The FTZ demonstrates China's determination to build Shanghai into a global economic hub. The FTZ is aimed at helping develop industries by promoting free and convenient trade, and acting as a transit point for trade. The zone is also expected to liberalize the service sector, including financial innovations like offshore financial services. In short, the Shanghai FTZ is expected to set an example for other Chinese cities on how to facilitate free, unfettered trade.

But people have to realize that the FTZ is not aimed at yielding short-term gains. This is important because after Premier Li Keqiang talked about the dividends of reform, many investors, especially in the financial and realty sectors, started speculating about making easy money thanks to the changes in regulations.
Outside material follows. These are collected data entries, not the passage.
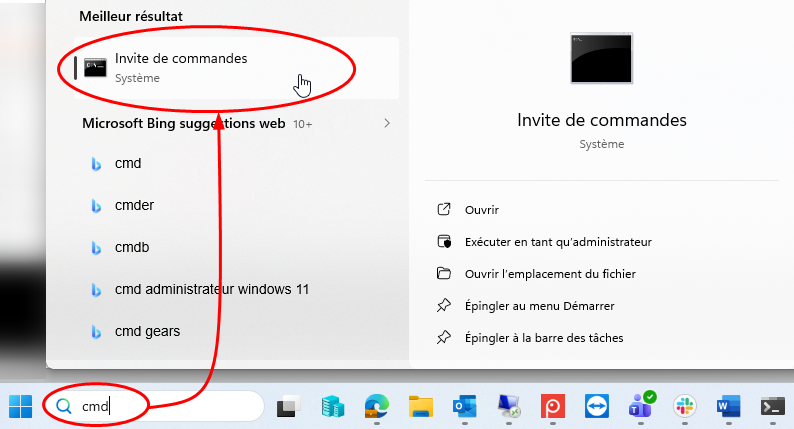This screenshot has width=794, height=429.
Task: Click in the taskbar search field
Action: pos(170,406)
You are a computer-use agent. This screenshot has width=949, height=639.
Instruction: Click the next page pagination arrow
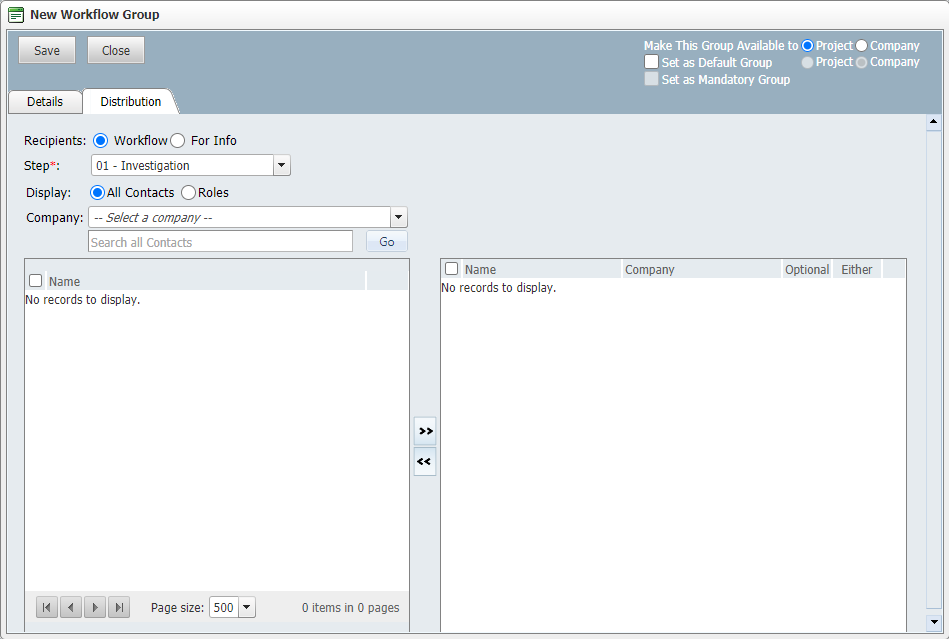(x=94, y=607)
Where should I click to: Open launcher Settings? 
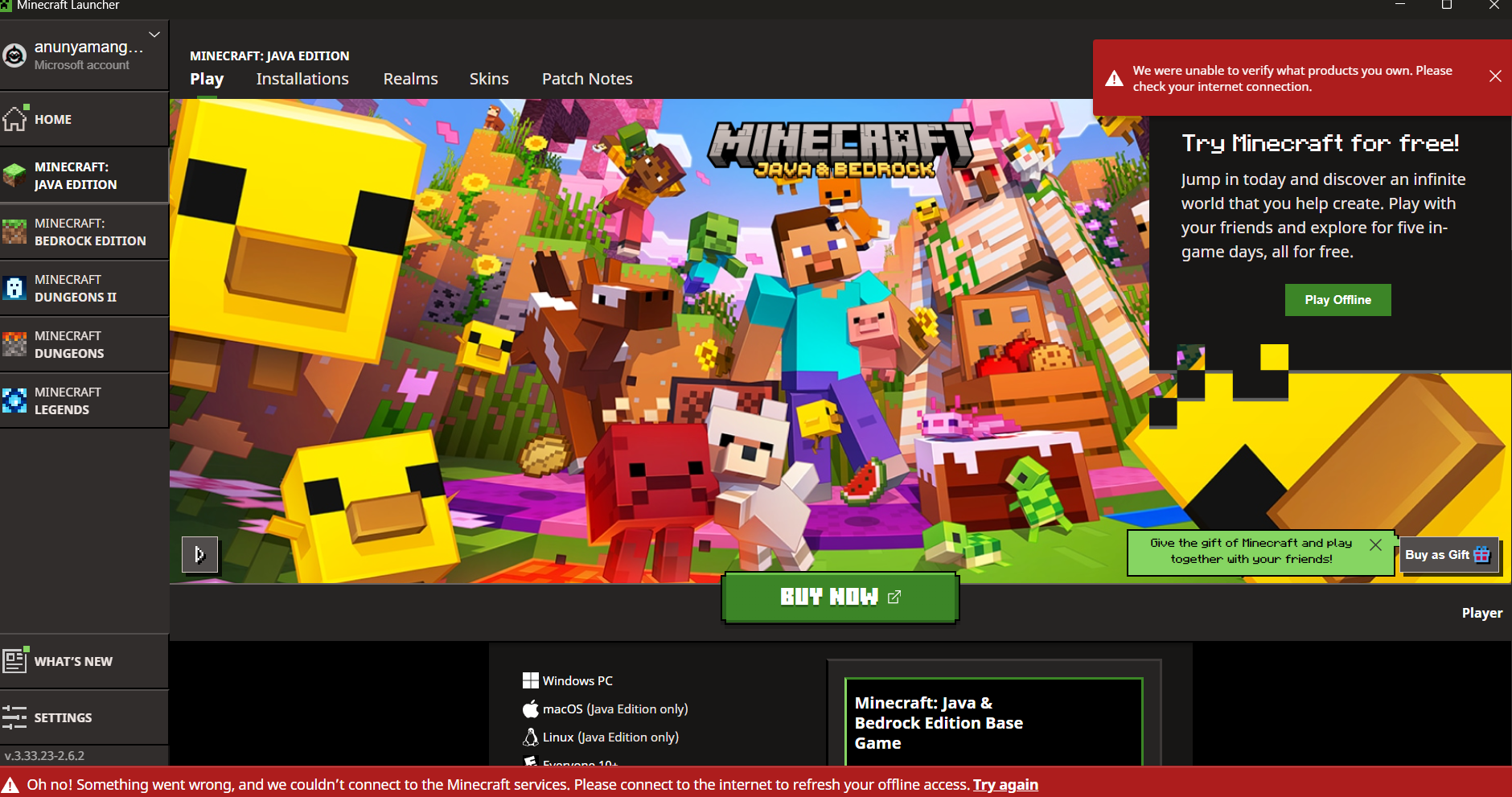(84, 717)
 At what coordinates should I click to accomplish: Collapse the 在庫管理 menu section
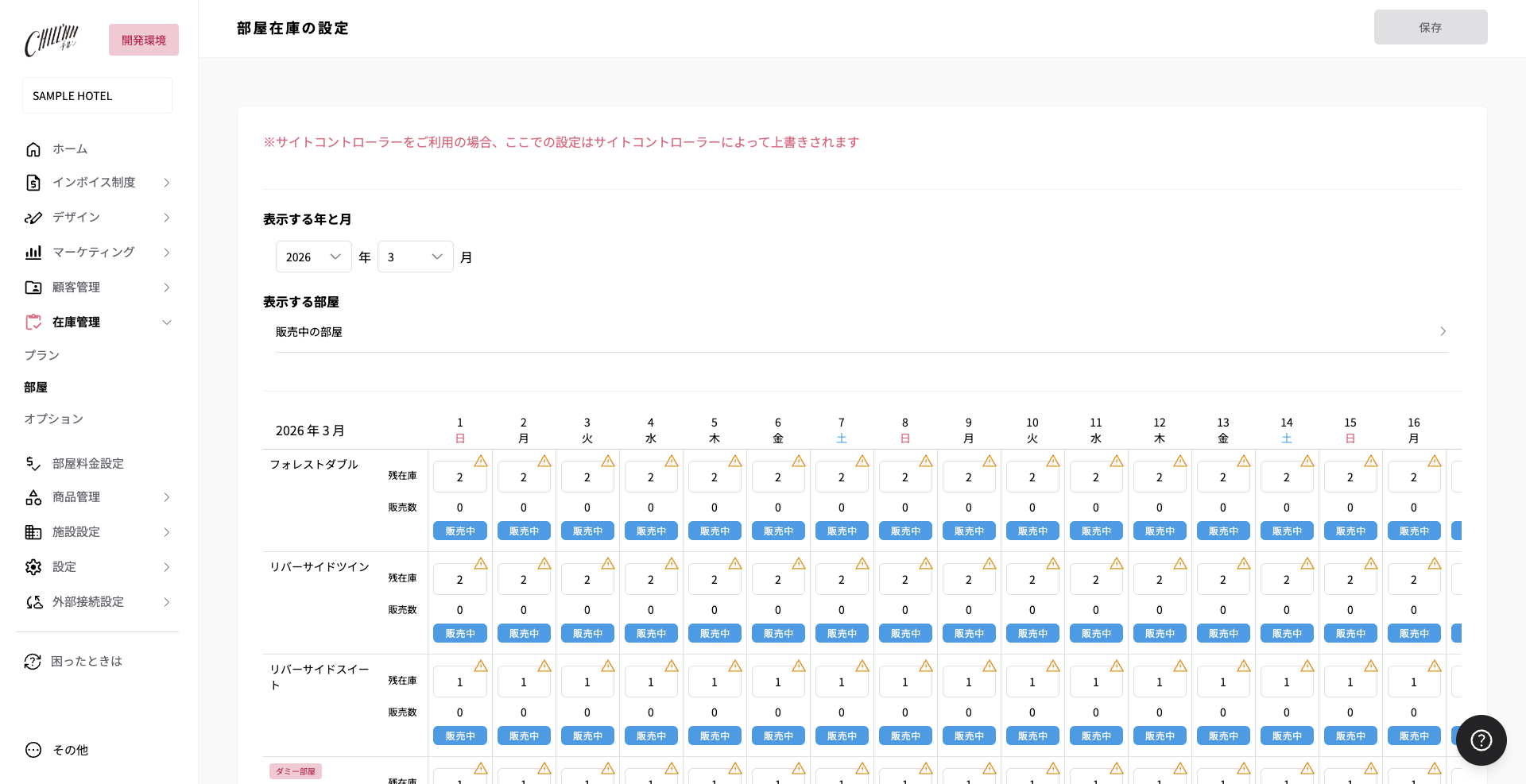pos(167,322)
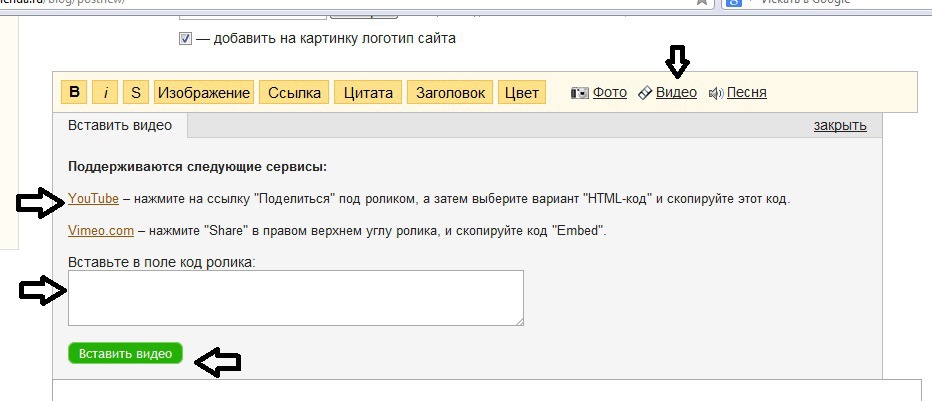Open the Фото upload link
Image resolution: width=932 pixels, height=401 pixels.
point(610,93)
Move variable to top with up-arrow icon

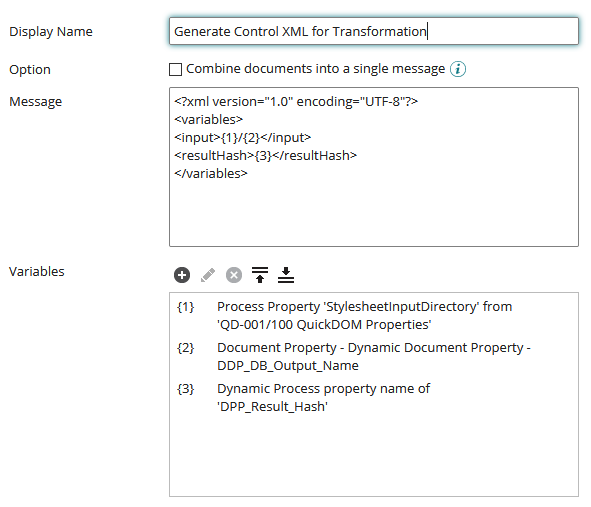point(260,275)
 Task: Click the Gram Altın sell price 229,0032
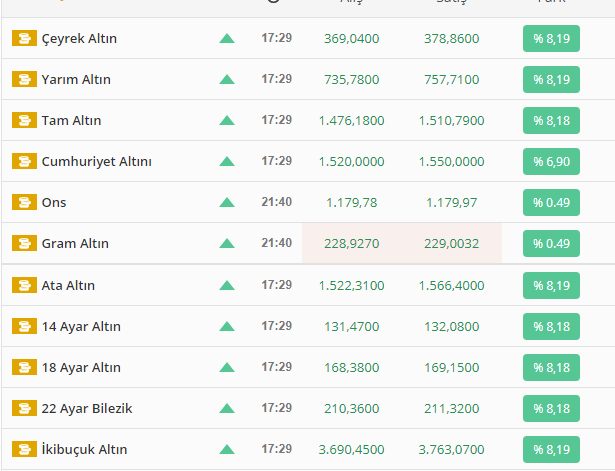451,244
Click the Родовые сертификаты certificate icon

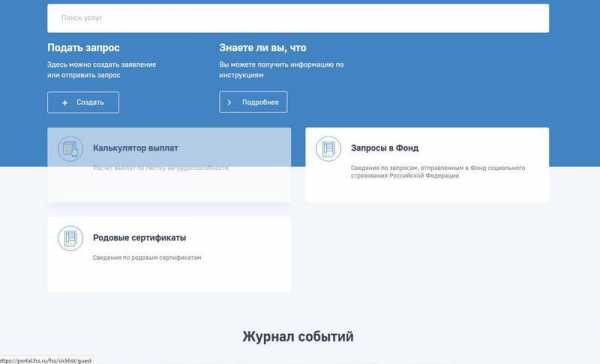click(70, 238)
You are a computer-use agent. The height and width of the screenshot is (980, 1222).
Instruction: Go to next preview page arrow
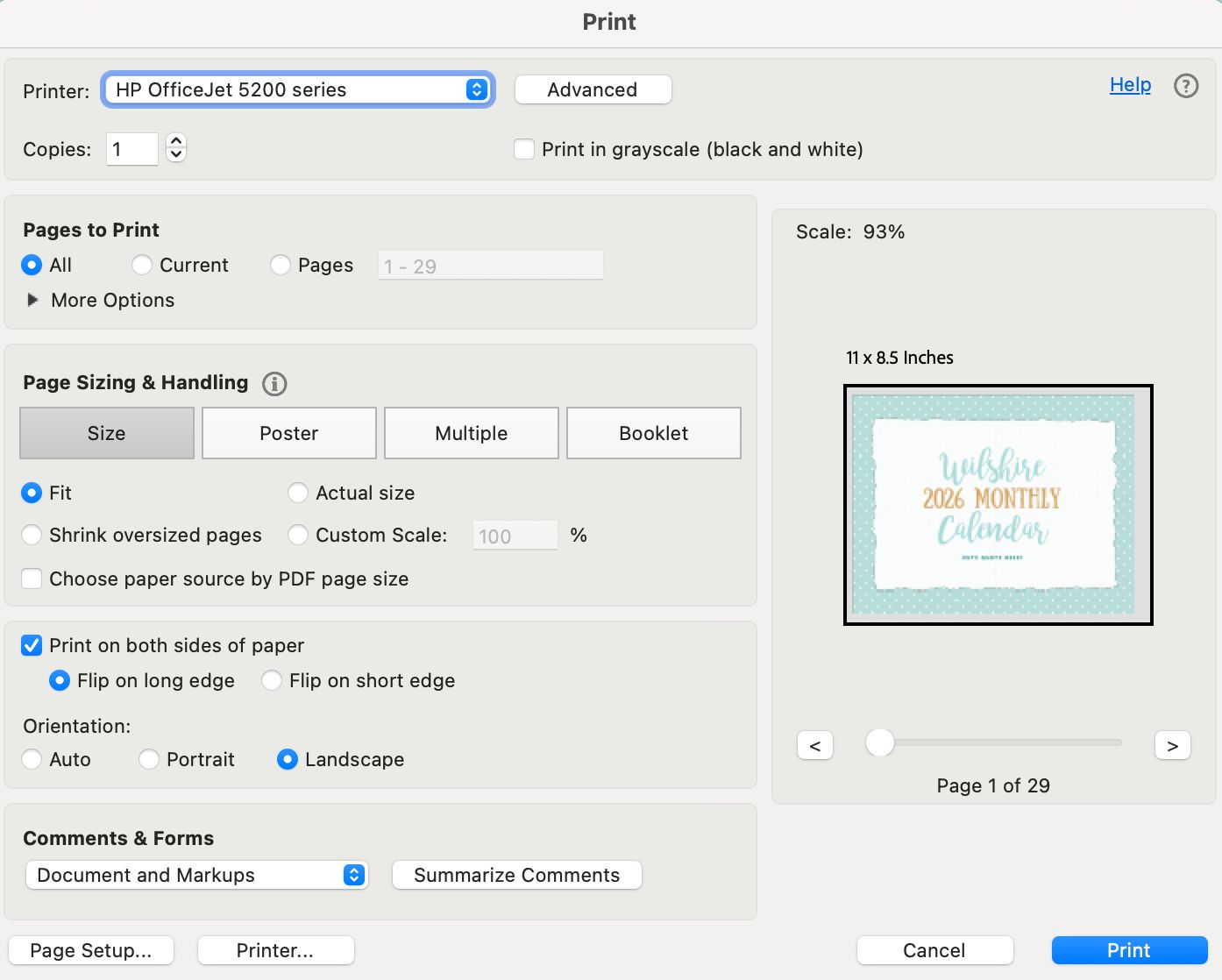pos(1172,746)
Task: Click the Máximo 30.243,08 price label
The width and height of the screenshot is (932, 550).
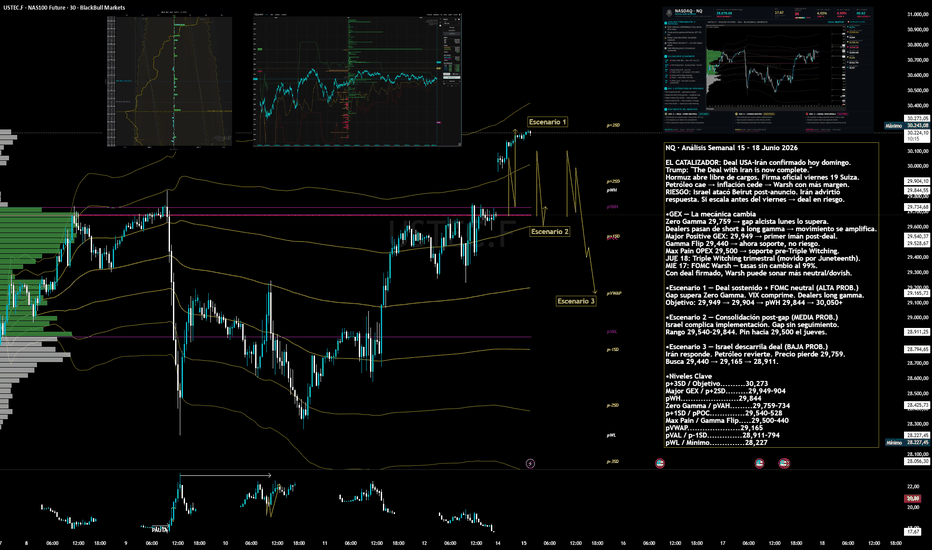Action: (907, 125)
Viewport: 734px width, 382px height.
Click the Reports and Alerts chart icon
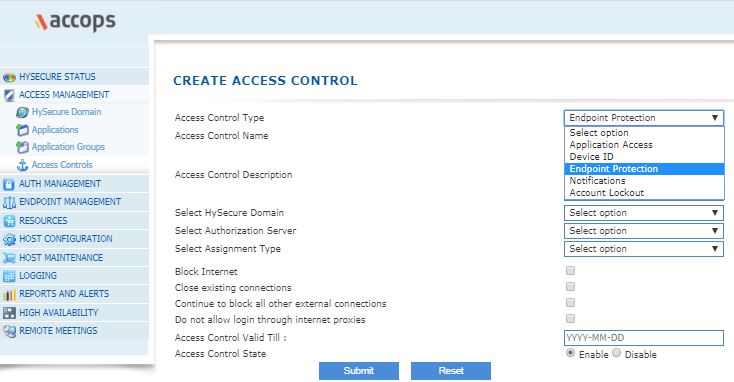(9, 294)
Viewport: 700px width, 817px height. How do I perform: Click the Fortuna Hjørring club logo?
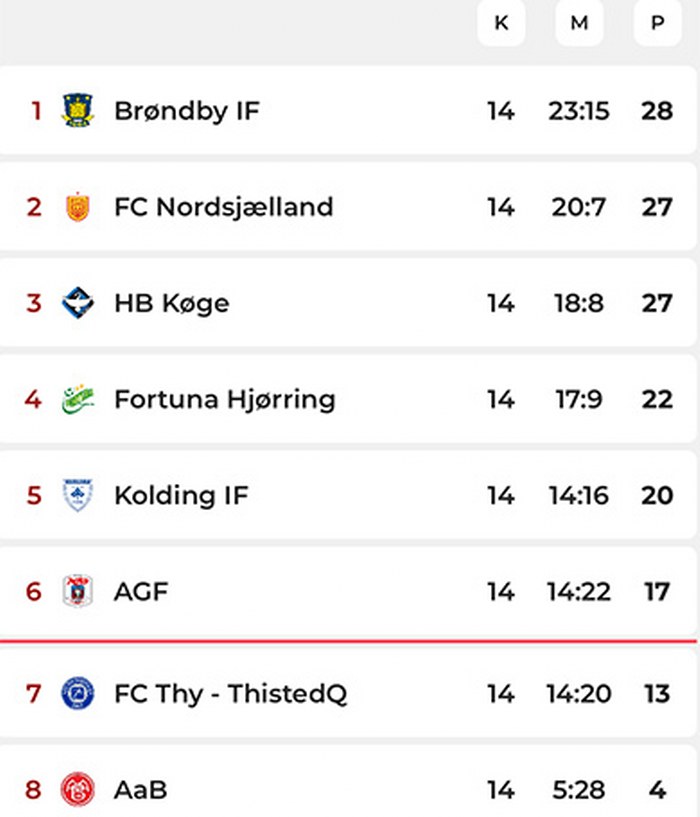point(77,399)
Their dream of making easy money was even echoed by some media outlets, which construed that capital programs would be thrown open and the yuan would float freely in the FTZ.

Anybody with even a basic knowledge of economics would know how ridiculous these speculations are. Free flow and exchange of the yuan is impossible unless the Shanghai FTZ has its own currency, which China will never consider because it's akin to the country committing economic suicide.

Instead of changing rules frequently, as many speculators have dreamt, the FTZ should concentrate on building a firm base for the real economy and offer entrepreneurs a stable, promising environment. The biggest advantage of the Shanghai FTZ, as well as the key to its success, lies in transit trade of goods.

The presence of four experimental zones with favorable tax policies in the adjoining areas of the FTZ is proof that their main function will be to help promote trade. This is something that distinguishes the Shanghai FTZ from most other free ports in the world. It will not become an offshore financial center without the support of the real economy, because such a center will only fill the pockets of investors with quick money but not help increase ordinary people's income or offer them more jobs. Trade of goods should thus form the basis of the Shanghai FTZ's financial innovations.

Of course, that doesn't mean the FTZ will not help develop financial and other modern service industries. In fact, by developing offshore financial services, the Shanghai FTZ can promote the internationalization of the yuan.